Genre: mystery, horror

Topics: madness, good vs evil, society

Review by heidenkind:

Mr. Utterson, a London lawyer, is concerned that his friend, Dr. Jekyll, has developed a relationship with an unsavory character named Mr. Hyde, especially as Hyde has been connected with several incidents of violence and assault. Eventually Jekyll assures Utterson he's cut off all ties with Hyde, but the mystery of Hyde's connection to Jekyll persists, especially after Jekyll disappears.

A few weeks ago, I got it into my head that I was going to read The Strange Case of Dr. Jekyll and Mr. Hyde. This is a book I'd had no interest in reading before; and, considering I DNF'd Treasure Island earlier this year, I didn't have super-high hopes for it. I was pleasantly proved incorrect—I loved Jekyll and Hyde, and this novel will definitely land on my short list of favorite reads of the year.

Robert Louis Stevenson had me from the very beginning of the story with his comparison of Utterson—a completely conventional, moderate, and reasonable man—to that of his friend and distant relative, Mr. Enfield, a "well-known man about town":

It was a nut to crack for many, what these two could see in each other, or what subject they could find in common.

In this way Stevenson immediately sets us up for a story about the multiple sides of men's characters—for, if Utterson was completely mild-mannered and Enfield completely dissolute, how would they manage to enjoy one another's company so much? Clearly there's a little of Utterson in Enfield and vice versa.

Fittingly, it is through Enfield that the character of Hyde is introduced, seen in a disreputable part of town knocking over a little girl. Utterson also knows Hyde, or knows of him, because Hyde is mentioned in the will of his friend, Dr. Jekyll. Like Utterson, Jekyll is an upstanding gentleman whose friends are "all intelligent, reputable men and all judges of good wine." So what would Jekyll have to do with a reprobate like Hyde? Utterson wonders.

Obviously we all know the answer to that question, even if we haven't read the book. But the real issue driving the story is WHY—what would drive Jekyll to even conceive of a way to isolate a part of his personality and then switch from one to the other?

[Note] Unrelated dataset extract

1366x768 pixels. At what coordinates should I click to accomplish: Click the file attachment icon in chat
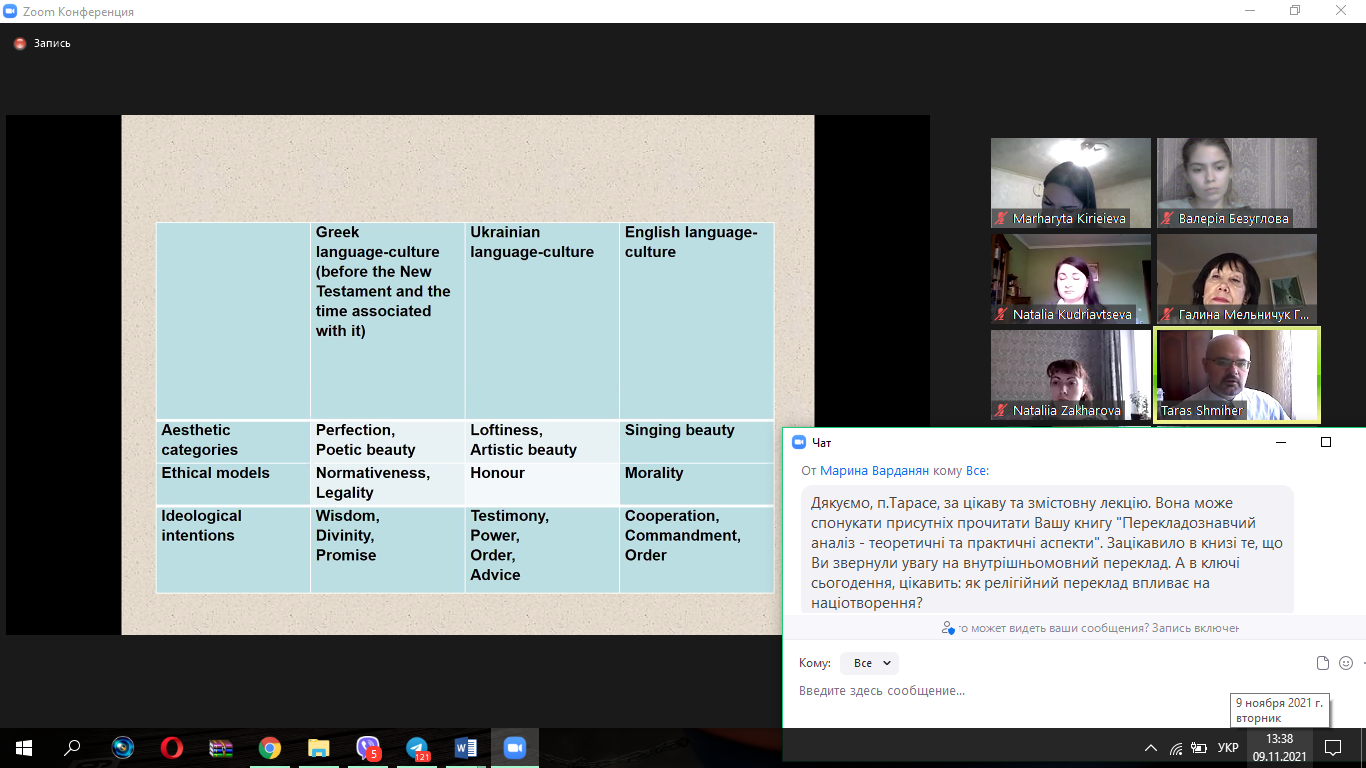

Jekyll and Hyde was not what I was expecting based on the adaptations I've seen. It's more of a detective story than a horror story, and neither Jekyll nor Hyde are as good or evil as they've been portrayed. Is Hyde really evil, or is he just uncivilized? He knocked over the girl by accident, and he did offer recompense to her family. It seems like Hyde's demonic nature is more perception than reality; as soon as people see him, they detest him. According to Enfield,

I had taken a loathing to my gentleman at first sight. So had the child's family, which was only natural. But the doctor's case was what struck me. He was the usual cut-and-dry apothecary, of no particular age and colour, with a strong Edinburgh accent, and about as emotional as a bagpipe. Well, sir, he was like the rest of us; every time he looked at my prisoner, I saw that Sawbones turn sick and white with the desire to kill him.

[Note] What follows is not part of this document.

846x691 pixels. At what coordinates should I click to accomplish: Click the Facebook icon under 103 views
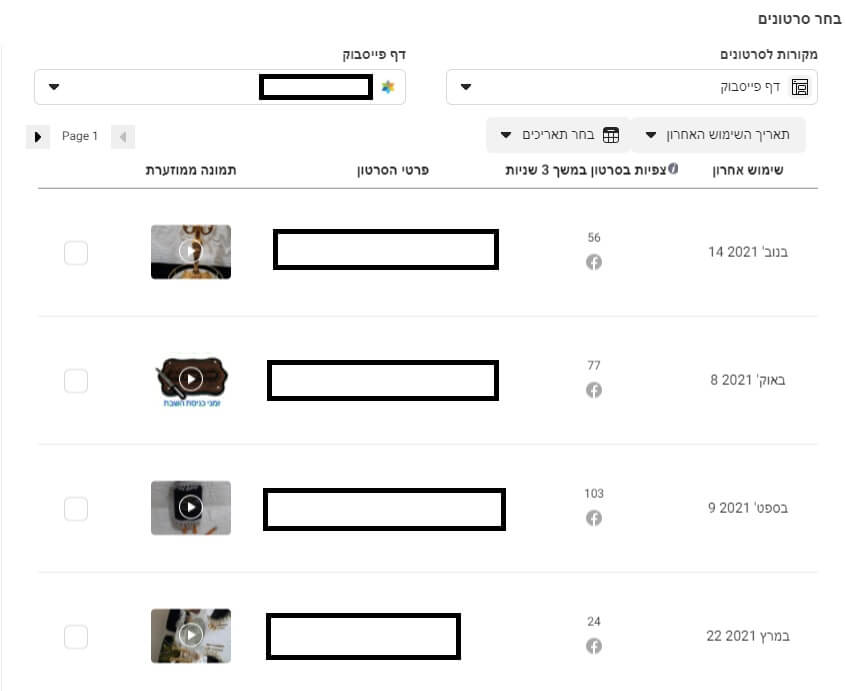(x=594, y=518)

How else is a person supposed to react when people treat them like that?

Jekyll wasn't the mild-mannered shy physician I anticipated, either: he's a gentleman bachelor NOW, but it's stated that in his youth he was "wild," and there's a certain "slyness" about his face.

It's for these reasons that I don't see The Strange Case of Dr. Jekyll and Mr. Hyde as being a tale of good versus evil—instead, it's a cautionary tale about conformity. Jekyll wants to be normal and to fit in with those men who are respectable and intelligent, so he tries to remove the part of himself they would shun if they knew about it. Whether it's addiction, the id, or a demon, Hyde represents whatever society rejects. In Jekyll's attempt to conform to society's definition of a gentleman doctor, he in turn rejects the part of himself that society finds distasteful, and in the process he destroys himself.

The Strange Case of Dr. Jekyll and Mr. Hyde is one of those deceptively simple novels, like Animal Farm, that's a good story and also makes you think. It's accessible to people of all ages and backgrounds and can be read simply as a great story, an indictment of Victorian society as a whole, or anywhere in between. Definitely a book I think is a must-read.